Crypto Cross-Border Payments Hit $600 Billion In Q2 2024 Driven By Speculative Activity
The Bank for International Settlements (BIS) has released a report revealing that speculative activity is a significant driver of cross-border cryptocurrency payments, which totaled approximately $600 billion during the second quarter of 2024. The report highlights the growing interconnectedness between cryptocurrencies and traditional finance, with global funding rates playing a crucial role in crypto asset flows.
The study, published on May 8, focused on the two largest cryptocurrencies, Bitcoin (BTC) and Ether (ETH), as well as the two largest stablecoins, USDT (USDT) and USDC (USDC). The findings indicate that speculative motives and global funding conditions are key drivers of native crypto asset flows. This interconnectedness is evident as tighter global funding conditions, which typically curtail risk-taking in traditional asset classes, are associated with reduced crypto flows.
The report also noted that stablecoins and low-value Bitcoin transactions are often driven by practical use cases, such as serving as alternatives to traditional remittances. Geographical barriers have less influence on cryptocurrency transactions compared to traditional financial systems, making crypto a more flexible option for cross-border payments.
Beyond speculative investment, stablecoins and Bitcoin are used as transactional mediums. Higher opportunity costs of fiat currency usage, such as high inflation, spur bilateral cross-border transactions in both unbacked cryptoassets and stablecoins. Additionally, greater economic activity within both sender and receiver countries is often linked to increased crypto flows. High remittance fees charged by traditional financial institutions further bolster crypto adoption for international money transfers, especially from developed economies to emerging markets.
The report also highlighted the influence of crypto-specific risks and heightened public awareness on crypto investment flows, reinforcing their role as speculative assets.

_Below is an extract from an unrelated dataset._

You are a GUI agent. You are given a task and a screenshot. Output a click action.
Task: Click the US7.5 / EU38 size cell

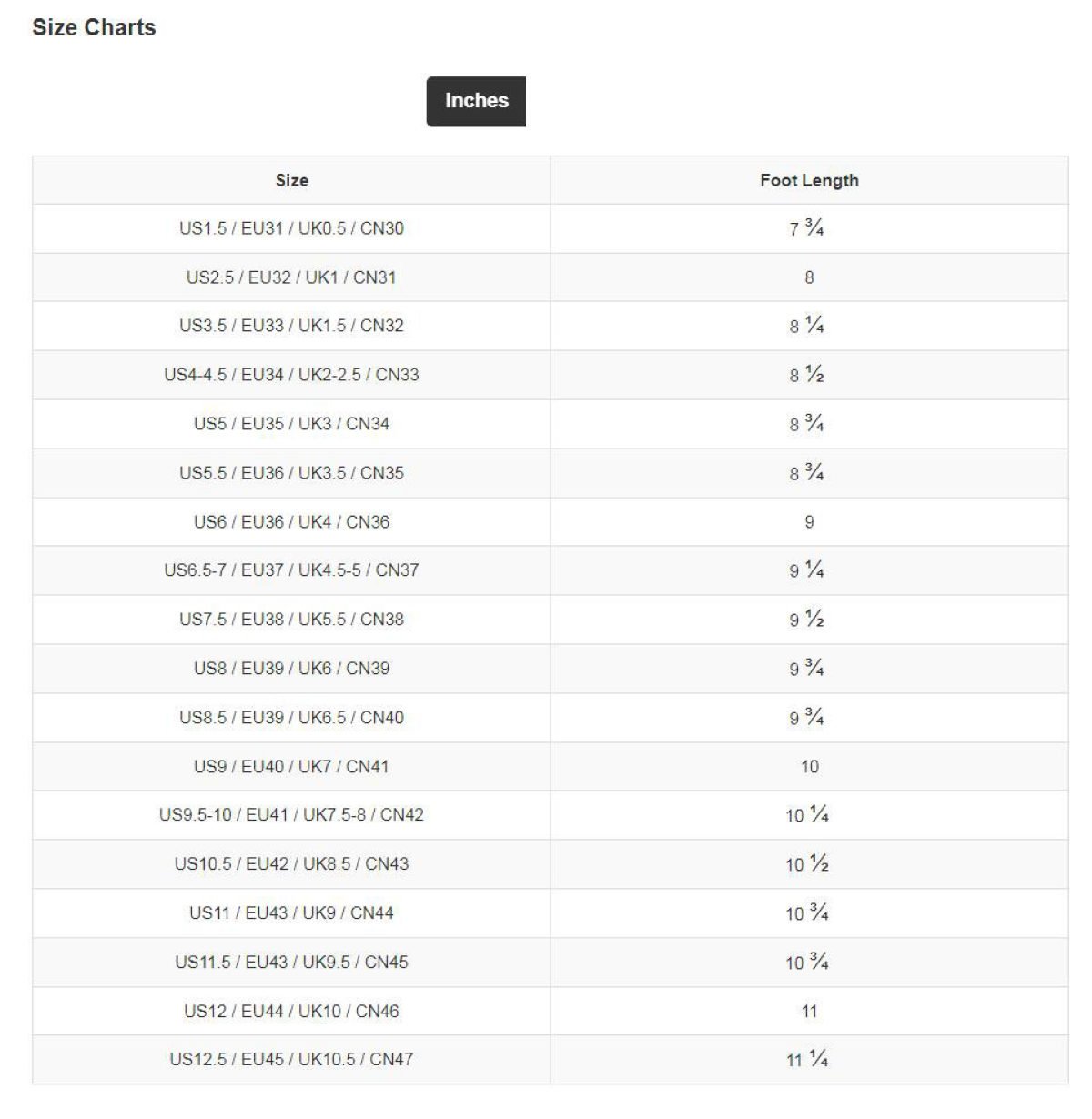click(x=291, y=620)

The findings were published nearly a month after the BIS warned that the number of investors and amount of capital in crypto and decentralized finance (DeFi) have reached a critical mass, posing a threat to financial stability and global wealth inequality.
The US and the UK accounted for a cumulative 20% of cross-border payments using Bitcoin and USDC, and nearly 30% using ETH. As for USDT, Russia and Turkey accounted for over 12% of the cross-border transactions using the world’s largest stablecoin. These figures underscore the global reach and impact of cryptocurrencies in cross-border payments, driven largely by speculative activity and practical use cases.